Required action: Scan the entries for the word "indicator" and return every line that has it.
** Provided data follows **
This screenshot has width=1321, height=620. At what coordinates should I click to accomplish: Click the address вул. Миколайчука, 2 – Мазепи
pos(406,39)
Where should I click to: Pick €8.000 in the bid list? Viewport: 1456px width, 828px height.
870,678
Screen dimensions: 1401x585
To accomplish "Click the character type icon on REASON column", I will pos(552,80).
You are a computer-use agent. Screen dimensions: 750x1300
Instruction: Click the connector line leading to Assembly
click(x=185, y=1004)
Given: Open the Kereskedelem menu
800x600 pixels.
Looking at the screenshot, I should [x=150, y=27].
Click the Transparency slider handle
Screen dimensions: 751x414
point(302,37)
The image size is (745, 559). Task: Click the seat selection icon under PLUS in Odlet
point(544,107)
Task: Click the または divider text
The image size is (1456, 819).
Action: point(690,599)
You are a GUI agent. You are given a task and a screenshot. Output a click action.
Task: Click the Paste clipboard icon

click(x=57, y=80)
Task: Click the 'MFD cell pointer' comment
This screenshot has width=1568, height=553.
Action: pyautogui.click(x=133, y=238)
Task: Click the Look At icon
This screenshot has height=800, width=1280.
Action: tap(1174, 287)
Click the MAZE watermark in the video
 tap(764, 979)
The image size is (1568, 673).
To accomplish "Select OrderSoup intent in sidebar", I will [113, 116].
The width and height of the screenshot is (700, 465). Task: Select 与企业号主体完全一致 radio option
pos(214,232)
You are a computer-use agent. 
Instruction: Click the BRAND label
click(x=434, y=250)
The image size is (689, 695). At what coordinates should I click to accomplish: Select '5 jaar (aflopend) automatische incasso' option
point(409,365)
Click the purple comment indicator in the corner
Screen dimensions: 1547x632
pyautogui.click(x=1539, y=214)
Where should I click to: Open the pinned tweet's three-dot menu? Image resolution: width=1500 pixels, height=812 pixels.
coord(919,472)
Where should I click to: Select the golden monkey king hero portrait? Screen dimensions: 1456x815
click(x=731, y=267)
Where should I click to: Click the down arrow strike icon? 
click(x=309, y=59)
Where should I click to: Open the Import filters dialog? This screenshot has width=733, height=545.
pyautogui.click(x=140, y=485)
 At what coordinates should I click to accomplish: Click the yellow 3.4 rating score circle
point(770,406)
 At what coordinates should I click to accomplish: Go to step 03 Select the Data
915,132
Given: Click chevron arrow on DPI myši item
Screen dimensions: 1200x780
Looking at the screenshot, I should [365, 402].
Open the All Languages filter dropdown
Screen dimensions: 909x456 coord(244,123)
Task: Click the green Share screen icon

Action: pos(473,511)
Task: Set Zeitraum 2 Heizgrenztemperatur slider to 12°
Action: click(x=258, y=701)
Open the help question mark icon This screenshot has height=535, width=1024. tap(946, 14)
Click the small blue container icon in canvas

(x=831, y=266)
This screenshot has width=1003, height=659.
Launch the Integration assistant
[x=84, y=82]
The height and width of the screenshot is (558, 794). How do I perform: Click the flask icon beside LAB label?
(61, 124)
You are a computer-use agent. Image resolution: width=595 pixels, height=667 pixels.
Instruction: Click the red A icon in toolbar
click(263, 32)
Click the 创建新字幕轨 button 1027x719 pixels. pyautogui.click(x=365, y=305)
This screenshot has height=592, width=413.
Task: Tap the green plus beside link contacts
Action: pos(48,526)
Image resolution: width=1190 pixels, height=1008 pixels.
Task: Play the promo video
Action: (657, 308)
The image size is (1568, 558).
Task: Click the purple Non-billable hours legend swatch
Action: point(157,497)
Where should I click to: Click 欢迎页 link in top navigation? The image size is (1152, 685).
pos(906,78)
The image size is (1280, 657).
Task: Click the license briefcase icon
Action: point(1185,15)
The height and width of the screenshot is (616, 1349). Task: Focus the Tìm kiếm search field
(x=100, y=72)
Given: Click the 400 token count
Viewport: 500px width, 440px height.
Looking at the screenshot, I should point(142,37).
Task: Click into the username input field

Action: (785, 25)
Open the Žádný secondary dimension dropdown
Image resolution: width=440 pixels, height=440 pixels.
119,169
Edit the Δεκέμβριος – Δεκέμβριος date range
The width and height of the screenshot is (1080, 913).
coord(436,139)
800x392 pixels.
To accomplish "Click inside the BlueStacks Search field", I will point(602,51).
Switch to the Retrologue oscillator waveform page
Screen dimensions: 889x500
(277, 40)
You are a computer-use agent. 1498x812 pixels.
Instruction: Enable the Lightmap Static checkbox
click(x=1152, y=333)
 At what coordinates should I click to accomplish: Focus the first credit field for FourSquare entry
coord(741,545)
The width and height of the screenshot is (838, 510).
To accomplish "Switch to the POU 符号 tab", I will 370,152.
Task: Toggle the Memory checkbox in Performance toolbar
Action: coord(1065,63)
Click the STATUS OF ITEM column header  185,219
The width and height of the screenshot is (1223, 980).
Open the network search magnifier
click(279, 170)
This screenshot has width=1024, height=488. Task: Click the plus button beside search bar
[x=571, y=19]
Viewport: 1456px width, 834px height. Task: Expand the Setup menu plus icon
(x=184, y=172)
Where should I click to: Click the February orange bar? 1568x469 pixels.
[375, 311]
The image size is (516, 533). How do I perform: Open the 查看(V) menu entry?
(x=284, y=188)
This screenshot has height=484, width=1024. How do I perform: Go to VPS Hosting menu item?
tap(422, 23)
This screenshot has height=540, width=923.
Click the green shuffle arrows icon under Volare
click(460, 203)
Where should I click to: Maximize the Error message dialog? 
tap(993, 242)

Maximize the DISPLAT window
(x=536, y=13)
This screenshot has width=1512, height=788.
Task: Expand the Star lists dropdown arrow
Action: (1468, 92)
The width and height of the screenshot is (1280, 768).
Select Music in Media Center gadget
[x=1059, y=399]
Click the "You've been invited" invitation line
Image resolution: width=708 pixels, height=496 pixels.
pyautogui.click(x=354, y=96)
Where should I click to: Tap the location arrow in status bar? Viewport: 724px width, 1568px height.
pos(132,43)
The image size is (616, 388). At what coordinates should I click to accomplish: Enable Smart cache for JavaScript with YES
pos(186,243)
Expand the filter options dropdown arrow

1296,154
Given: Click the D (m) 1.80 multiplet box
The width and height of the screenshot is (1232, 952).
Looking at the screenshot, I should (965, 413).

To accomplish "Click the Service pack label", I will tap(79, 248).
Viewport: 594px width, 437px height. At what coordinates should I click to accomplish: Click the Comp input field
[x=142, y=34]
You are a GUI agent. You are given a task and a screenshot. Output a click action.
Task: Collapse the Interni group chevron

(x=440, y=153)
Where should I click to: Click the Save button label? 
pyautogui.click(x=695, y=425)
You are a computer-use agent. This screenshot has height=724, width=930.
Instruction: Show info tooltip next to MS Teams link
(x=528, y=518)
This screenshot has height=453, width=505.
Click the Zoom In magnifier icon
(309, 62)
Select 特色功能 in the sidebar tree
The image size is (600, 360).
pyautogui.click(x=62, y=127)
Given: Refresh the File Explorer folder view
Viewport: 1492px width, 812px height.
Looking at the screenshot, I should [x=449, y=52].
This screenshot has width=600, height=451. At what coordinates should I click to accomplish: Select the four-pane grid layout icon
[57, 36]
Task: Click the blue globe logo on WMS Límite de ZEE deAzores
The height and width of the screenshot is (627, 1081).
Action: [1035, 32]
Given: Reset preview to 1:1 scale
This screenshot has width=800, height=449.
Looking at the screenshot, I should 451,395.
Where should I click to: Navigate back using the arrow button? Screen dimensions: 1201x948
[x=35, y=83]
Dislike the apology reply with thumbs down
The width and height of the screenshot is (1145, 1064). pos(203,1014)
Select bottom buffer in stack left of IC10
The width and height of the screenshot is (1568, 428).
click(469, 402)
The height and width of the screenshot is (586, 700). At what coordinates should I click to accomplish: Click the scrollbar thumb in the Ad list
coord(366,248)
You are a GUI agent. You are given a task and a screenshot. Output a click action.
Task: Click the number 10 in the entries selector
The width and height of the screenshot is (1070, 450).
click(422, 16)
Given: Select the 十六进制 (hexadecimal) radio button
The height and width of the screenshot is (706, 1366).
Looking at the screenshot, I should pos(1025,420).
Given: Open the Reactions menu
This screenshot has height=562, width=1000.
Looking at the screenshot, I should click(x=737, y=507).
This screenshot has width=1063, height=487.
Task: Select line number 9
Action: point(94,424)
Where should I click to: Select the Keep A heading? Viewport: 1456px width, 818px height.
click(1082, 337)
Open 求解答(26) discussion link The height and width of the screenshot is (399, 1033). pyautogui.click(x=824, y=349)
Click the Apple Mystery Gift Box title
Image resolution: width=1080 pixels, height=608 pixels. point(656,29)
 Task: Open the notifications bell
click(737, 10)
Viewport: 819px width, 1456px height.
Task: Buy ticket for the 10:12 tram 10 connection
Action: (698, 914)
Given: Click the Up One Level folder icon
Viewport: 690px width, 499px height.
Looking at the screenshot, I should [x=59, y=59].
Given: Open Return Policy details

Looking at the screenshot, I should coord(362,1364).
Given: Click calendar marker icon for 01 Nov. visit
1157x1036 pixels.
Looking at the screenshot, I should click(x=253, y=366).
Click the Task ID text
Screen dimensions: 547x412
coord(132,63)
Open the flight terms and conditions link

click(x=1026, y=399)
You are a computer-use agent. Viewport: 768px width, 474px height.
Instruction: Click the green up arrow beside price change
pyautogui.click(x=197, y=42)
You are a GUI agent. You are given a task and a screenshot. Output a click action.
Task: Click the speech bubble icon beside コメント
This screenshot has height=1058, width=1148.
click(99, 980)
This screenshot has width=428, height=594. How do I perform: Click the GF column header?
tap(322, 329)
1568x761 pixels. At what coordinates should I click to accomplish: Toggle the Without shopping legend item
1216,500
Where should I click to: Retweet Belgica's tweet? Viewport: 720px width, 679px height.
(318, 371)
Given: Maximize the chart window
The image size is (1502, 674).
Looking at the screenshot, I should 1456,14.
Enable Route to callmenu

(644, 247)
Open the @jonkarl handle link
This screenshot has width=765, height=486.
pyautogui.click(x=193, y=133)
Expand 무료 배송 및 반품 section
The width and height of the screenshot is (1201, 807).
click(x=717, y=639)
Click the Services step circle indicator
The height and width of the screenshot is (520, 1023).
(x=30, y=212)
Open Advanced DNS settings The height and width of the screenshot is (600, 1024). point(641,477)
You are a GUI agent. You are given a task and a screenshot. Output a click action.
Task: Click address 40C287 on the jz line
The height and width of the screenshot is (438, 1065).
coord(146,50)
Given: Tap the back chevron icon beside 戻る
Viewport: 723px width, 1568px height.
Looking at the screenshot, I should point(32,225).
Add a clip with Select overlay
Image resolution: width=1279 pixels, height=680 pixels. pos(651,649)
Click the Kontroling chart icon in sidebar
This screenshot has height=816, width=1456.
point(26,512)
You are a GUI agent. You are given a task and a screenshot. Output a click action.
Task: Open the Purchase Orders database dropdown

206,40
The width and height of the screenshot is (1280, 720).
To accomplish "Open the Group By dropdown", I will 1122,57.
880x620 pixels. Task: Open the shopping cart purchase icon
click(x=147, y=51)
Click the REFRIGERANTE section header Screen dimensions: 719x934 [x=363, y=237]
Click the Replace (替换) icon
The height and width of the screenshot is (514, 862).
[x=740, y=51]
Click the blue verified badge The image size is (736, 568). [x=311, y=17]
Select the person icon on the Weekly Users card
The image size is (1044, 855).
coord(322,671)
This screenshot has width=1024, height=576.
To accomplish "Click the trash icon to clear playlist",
** End of Provided data **
Exercise output:
Click the purple comment indicator in the corner
Click the Services step circle indicator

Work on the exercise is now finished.